Data Model
Data Model
An abstraction that organizes elements of data and how they relate to each other. It can easily translate to database modeling, as this is the essential end state.
It's also an iterative process. Data engineers continually reorganize, restructure, and optimize data models to fit the needs of the organization.
Data Modeling process:
- Conceptual
- Logical
- Physical
SQL
Structured Query Language is a domain-specific language used in programming and designed for managing data held in a relational database management system (RDBMS).
DDL
DDL is short name of Data Definition Language, which deals with database schemas and descriptions, of how the data should reside in the database.
- CREATE : to create a database and its objects like (table, index, views, store procedure, function, and triggers)
- ALTER : alters the structure of the existing database
- DROP : delete objects from the database
- TRUNCATE : remove all records from a table, including all spaces allocated for the records are removed
- COMMENT : add comments to the data dictionary
- RENAME : rename an object
DML
DML is short name of Data Manipulation Language which deals with data manipulation and includes most common SQL statements such SELECT, INSERT, UPDATE, DELETE, etc., and it is used to store, modify, retrieve, delete and update data in a database.
- SELECT : retrieve data from a database
- INSERT : insert data into a table
- UPDATE : updates existing data within a table
- DELETE : Delete all records from a database table
- MERGE : UPSERT operation (insert or update)
- CALL : call a PL/SQL or Java subprogram
- EXPLAIN PLAN : interpretation of the data access path
- LOCK TABLE : concurrency Control
DCL
DCL is short name of Data Control Language which includes commands such as GRANT and mostly concerned with rights, permissions and other controls of the database system.
- GRANT : allow users access privileges to the database
- REVOKE : withdraw users access privileges given by using the GRANT command
TCL
TCL is short name of Transaction Control Language which deals with a transaction within a database.

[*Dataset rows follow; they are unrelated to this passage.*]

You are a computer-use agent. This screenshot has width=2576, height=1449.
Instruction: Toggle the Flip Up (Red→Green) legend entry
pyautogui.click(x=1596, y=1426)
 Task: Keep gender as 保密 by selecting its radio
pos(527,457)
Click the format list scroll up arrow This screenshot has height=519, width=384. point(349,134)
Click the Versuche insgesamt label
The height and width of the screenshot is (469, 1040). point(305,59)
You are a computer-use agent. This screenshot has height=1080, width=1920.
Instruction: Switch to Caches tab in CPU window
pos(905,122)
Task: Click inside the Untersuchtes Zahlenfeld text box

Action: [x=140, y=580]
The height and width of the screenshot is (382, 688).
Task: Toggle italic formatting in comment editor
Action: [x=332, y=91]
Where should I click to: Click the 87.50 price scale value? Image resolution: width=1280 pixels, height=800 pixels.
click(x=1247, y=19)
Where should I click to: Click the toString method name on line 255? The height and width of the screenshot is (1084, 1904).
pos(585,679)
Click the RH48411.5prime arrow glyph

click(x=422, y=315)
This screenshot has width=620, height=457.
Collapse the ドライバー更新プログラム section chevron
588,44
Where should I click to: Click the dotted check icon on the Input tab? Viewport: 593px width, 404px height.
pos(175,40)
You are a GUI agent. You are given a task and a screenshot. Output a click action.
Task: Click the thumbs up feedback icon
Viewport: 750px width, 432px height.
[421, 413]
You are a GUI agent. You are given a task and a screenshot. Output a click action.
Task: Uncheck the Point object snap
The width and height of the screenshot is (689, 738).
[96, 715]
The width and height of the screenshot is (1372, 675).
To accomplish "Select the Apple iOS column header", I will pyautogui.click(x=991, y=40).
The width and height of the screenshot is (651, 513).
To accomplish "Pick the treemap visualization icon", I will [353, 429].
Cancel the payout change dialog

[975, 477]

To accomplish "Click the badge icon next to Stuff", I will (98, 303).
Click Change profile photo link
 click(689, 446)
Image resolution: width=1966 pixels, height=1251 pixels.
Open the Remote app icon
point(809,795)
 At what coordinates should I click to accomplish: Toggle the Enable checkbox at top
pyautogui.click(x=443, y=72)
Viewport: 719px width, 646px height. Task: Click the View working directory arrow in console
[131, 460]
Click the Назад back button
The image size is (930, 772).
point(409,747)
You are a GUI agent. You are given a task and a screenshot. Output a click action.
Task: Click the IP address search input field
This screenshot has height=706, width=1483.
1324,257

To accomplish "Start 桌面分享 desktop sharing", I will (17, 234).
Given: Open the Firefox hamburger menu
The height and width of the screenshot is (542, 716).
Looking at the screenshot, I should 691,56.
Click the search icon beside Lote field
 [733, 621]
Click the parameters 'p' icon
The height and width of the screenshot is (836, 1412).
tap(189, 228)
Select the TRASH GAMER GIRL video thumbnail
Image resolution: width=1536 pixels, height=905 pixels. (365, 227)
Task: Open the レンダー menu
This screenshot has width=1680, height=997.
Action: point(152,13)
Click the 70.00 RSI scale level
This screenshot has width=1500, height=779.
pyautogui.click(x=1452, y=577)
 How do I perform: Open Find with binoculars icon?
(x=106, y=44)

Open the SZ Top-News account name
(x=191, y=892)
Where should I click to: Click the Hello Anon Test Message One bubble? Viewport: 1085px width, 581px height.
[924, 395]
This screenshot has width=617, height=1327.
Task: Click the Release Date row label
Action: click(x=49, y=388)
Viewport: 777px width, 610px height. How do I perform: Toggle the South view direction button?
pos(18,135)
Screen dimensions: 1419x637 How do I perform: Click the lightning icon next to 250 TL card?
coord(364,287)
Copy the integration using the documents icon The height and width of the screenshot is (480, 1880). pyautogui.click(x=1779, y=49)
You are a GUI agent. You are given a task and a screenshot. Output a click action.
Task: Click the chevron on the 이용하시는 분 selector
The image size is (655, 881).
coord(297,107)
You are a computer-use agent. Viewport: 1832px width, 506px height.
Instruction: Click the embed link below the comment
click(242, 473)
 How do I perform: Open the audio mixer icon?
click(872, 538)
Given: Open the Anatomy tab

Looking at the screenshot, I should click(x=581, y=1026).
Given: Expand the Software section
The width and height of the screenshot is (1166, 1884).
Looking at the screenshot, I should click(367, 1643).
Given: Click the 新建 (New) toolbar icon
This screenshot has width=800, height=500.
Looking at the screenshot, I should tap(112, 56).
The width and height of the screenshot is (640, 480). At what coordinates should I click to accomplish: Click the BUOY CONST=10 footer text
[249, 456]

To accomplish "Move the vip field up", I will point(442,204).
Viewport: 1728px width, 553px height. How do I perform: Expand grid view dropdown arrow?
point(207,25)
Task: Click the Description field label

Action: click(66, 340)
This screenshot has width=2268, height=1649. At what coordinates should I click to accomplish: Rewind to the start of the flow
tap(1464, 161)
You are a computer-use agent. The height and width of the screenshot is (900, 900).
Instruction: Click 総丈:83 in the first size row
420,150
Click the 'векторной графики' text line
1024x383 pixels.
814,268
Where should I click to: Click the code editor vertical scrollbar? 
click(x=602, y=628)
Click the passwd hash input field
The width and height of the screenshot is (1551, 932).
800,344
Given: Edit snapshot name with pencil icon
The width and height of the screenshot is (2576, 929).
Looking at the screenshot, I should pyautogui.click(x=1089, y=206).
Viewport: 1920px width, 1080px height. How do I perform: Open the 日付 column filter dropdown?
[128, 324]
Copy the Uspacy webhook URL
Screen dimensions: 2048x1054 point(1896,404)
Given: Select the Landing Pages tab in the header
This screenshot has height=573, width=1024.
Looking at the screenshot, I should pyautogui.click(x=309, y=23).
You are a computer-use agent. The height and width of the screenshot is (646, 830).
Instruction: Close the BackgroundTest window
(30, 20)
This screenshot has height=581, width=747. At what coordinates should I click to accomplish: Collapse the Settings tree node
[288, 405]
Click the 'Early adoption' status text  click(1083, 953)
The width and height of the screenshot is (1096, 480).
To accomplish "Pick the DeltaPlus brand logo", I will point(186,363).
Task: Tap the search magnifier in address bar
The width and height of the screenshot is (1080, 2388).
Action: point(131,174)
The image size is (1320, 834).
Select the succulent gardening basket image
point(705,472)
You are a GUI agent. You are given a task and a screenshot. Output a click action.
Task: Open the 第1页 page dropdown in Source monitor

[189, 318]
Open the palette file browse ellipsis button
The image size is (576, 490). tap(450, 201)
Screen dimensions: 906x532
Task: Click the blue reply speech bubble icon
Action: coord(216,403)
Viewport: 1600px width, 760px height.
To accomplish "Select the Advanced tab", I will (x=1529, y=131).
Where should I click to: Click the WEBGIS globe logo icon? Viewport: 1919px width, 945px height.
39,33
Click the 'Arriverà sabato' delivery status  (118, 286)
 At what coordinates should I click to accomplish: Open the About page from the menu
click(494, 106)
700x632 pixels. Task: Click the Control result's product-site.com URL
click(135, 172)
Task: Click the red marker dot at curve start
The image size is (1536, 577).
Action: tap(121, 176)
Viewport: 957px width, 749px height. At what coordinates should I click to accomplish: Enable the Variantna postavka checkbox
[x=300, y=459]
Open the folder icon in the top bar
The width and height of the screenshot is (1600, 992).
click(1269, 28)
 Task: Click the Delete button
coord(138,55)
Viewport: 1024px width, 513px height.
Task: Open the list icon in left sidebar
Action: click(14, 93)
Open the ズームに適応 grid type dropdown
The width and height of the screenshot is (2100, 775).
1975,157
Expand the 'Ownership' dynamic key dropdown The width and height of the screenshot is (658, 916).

- COMMIT : commits a Transaction
- ROLLBACK : rollback a transaction in case of any error occurs
- SAVEPOINT : to rollback the transaction making points within groups
- SET TRANSACTION : specify characteristics of the transaction
Advantages of Using a Relational Database
- Flexibility for writing in SQL queries: With SQL being the most common database query language.
- Modeling the data not modeling queries
- Ability to do JOINS
- Ability to do aggregations and analytics
- Secondary Indexes available : You have the advantage of being able to add another index to help with quick searching.
- Smaller data volumes: If you have a smaller data volume (and not big data) you can use a relational database for its simplicity.
- ACID Transactions: Allows you to meet a set of properties of database transactions intended to guarantee validity even in the event of errors, power failures, and thus maintain data integrity.
- Easier to change to business requirements
ACID Transactions
Properties of database transactions intended to guarantee validity even in the event of errors or power failures.
- Atomicity: The whole transaction is processed or nothing is processed. A commonly cited example of an atomic transaction is money transactions between two bank accounts. The transaction of transferring money from one account to the other is made up of two operations. First, you have to withdraw money in one account, and second you have to save the withdrawn money to the second account. An atomic transaction, i.e., when either all operations occur or nothing occurs, keeps the database in a consistent state. This ensures that if either of those two operations (withdrawing money from the 1st account or saving the money to the 2nd account) fail, the money is neither lost nor created.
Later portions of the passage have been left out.